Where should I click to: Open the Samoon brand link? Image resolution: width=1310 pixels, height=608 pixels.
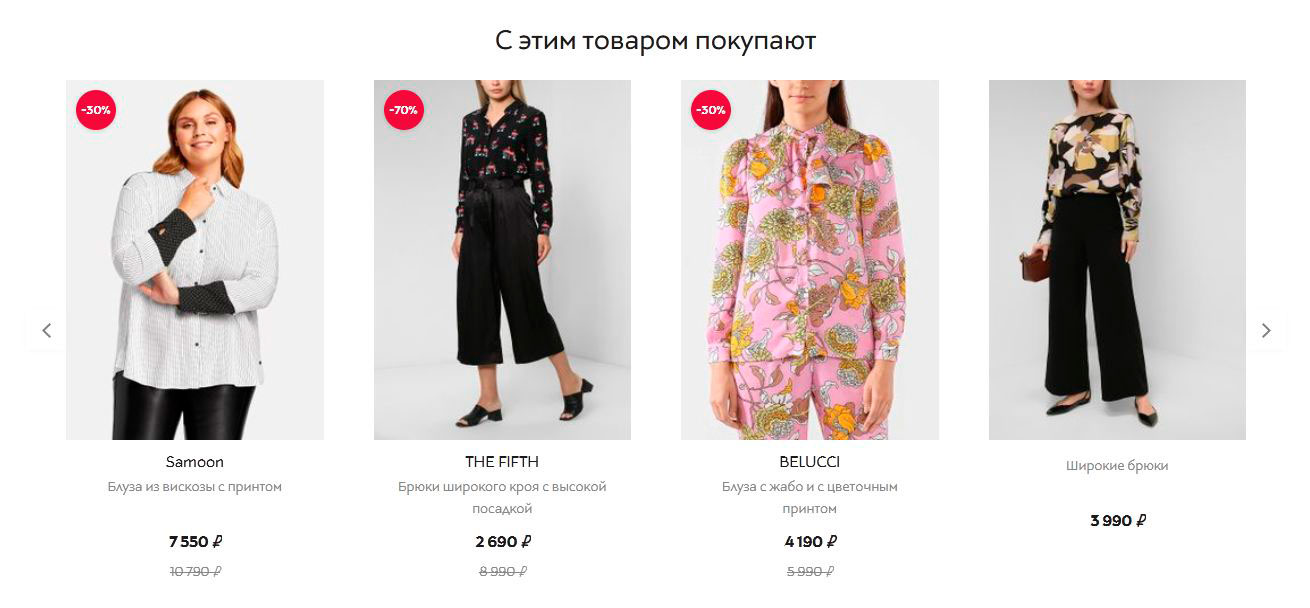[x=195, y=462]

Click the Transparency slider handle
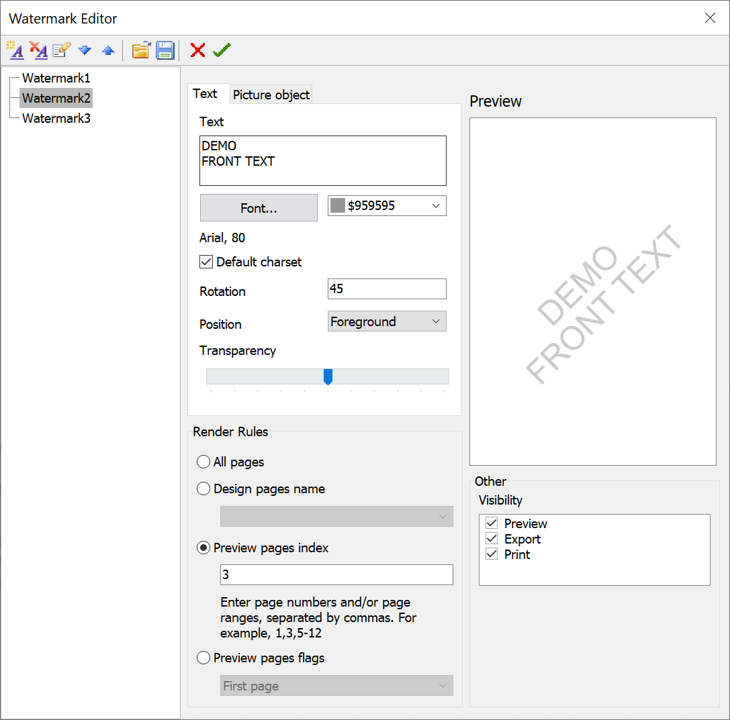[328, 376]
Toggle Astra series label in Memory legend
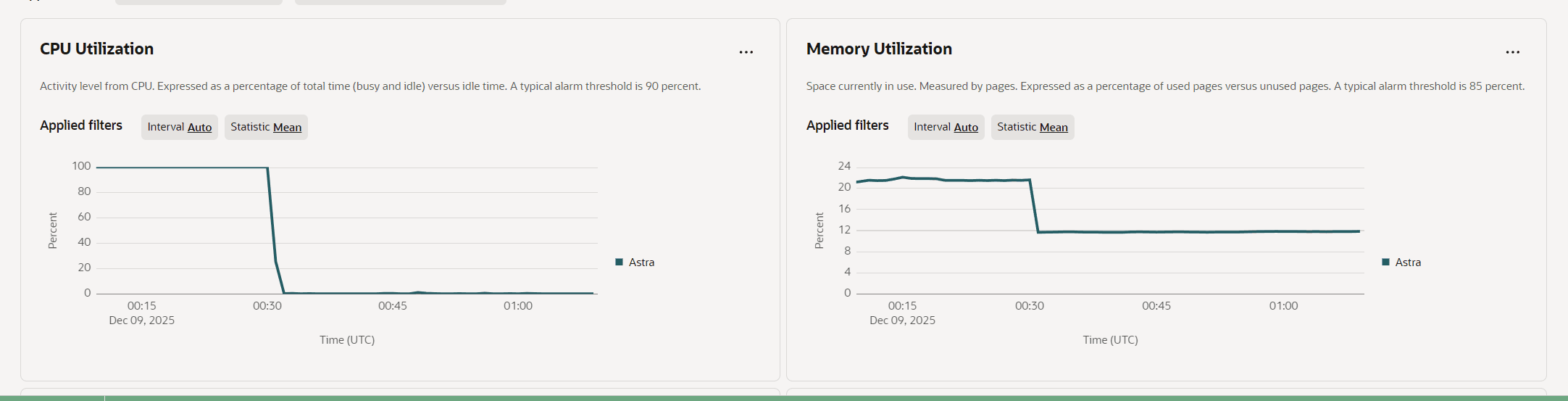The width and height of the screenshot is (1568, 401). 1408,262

==

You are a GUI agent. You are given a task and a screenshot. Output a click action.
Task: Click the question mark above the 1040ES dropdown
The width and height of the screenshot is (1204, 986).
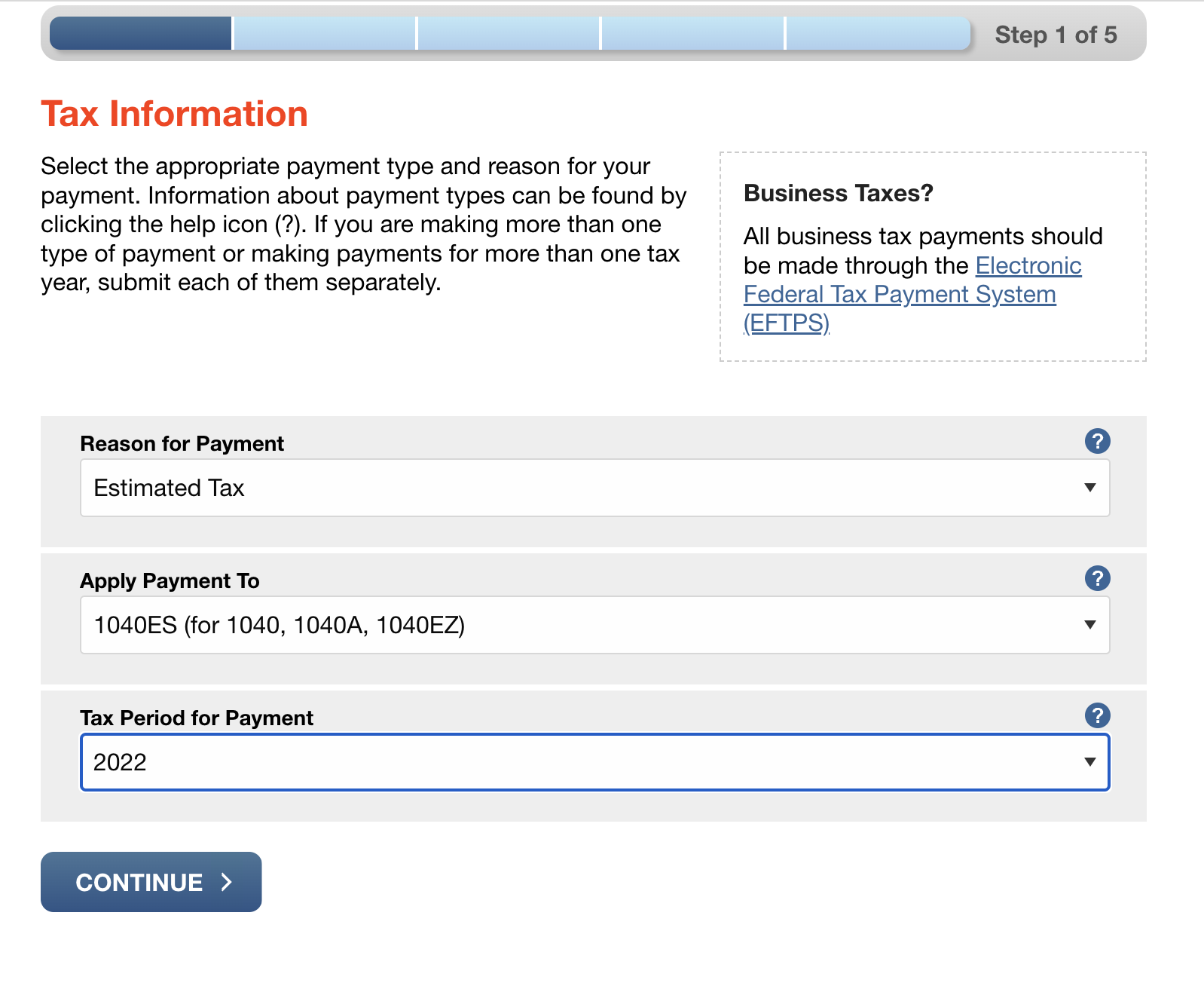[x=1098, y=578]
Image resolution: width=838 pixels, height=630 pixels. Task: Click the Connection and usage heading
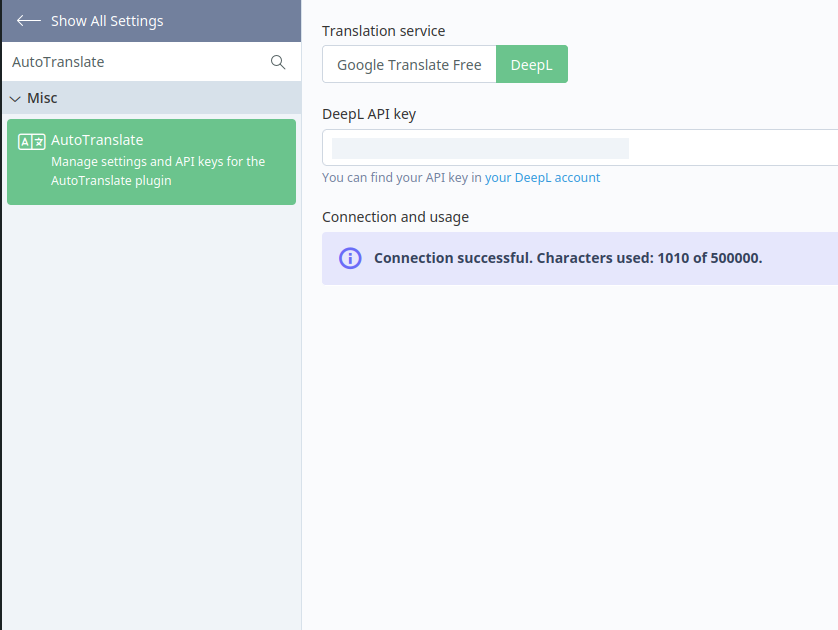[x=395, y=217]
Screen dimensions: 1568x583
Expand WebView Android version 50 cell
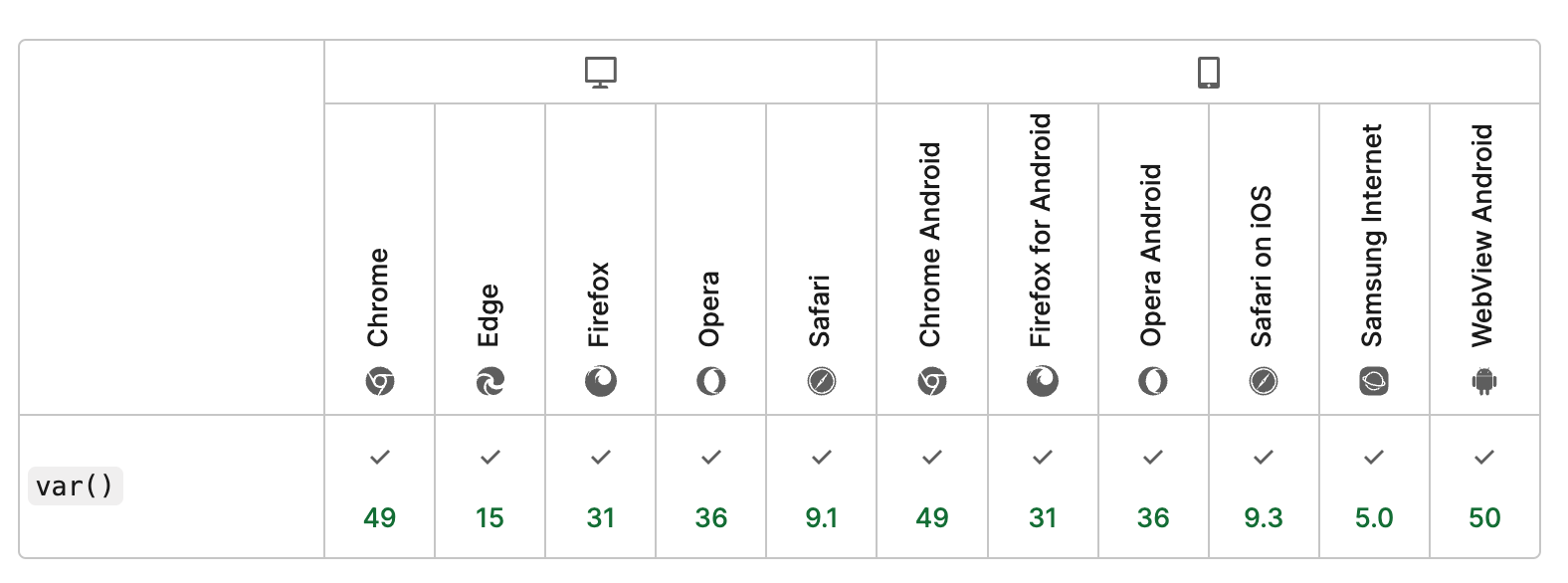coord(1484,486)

* * *

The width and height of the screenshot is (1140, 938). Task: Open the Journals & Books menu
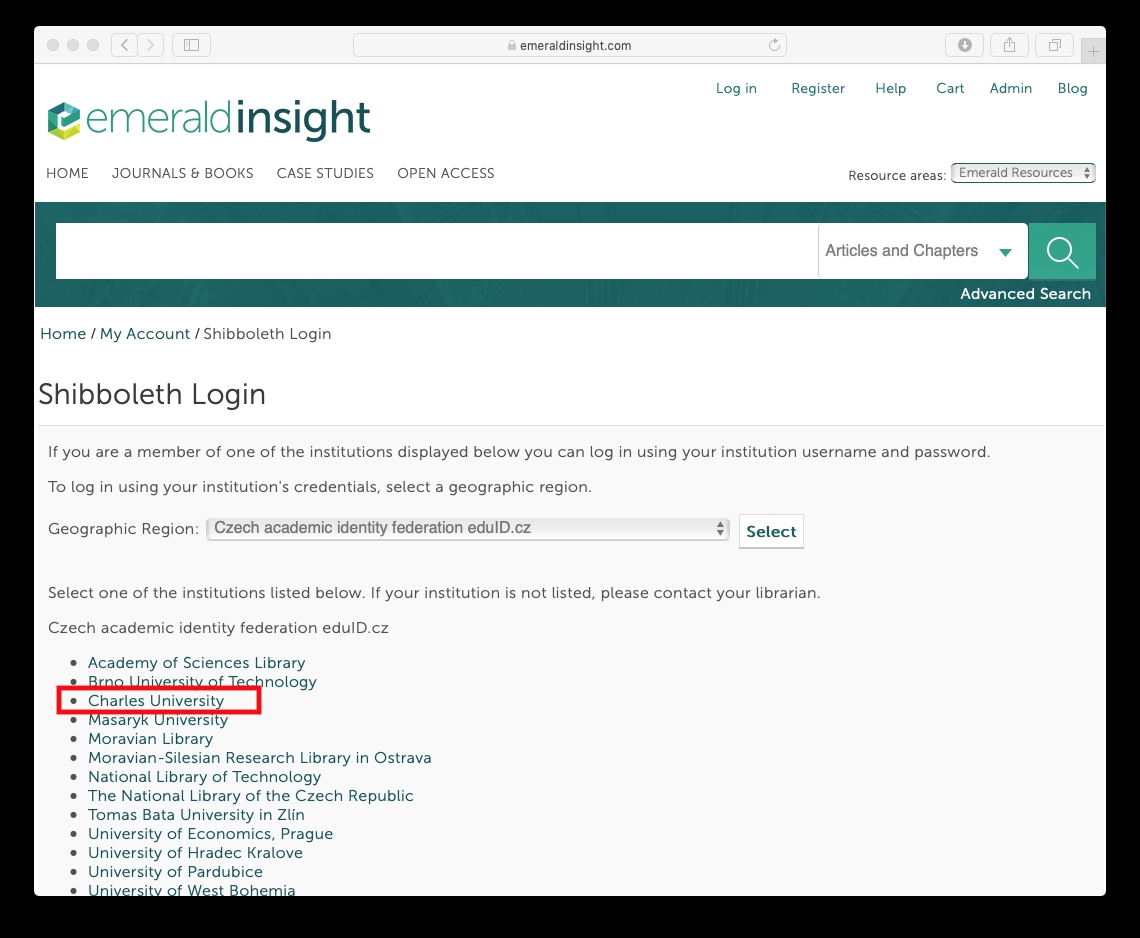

> _Task to complete_
Please rewrite the part of the records that opens with the line containing "Screen dimensions: 1568x583" and closes with the line containing "coord(1484,486)", replacing "Expand" with "Collapse" and changing nothing else. Leave the pictures out of the result.

> _Exercise answer_
Screen dimensions: 1568x583
Collapse WebView Android version 50 cell
coord(1484,486)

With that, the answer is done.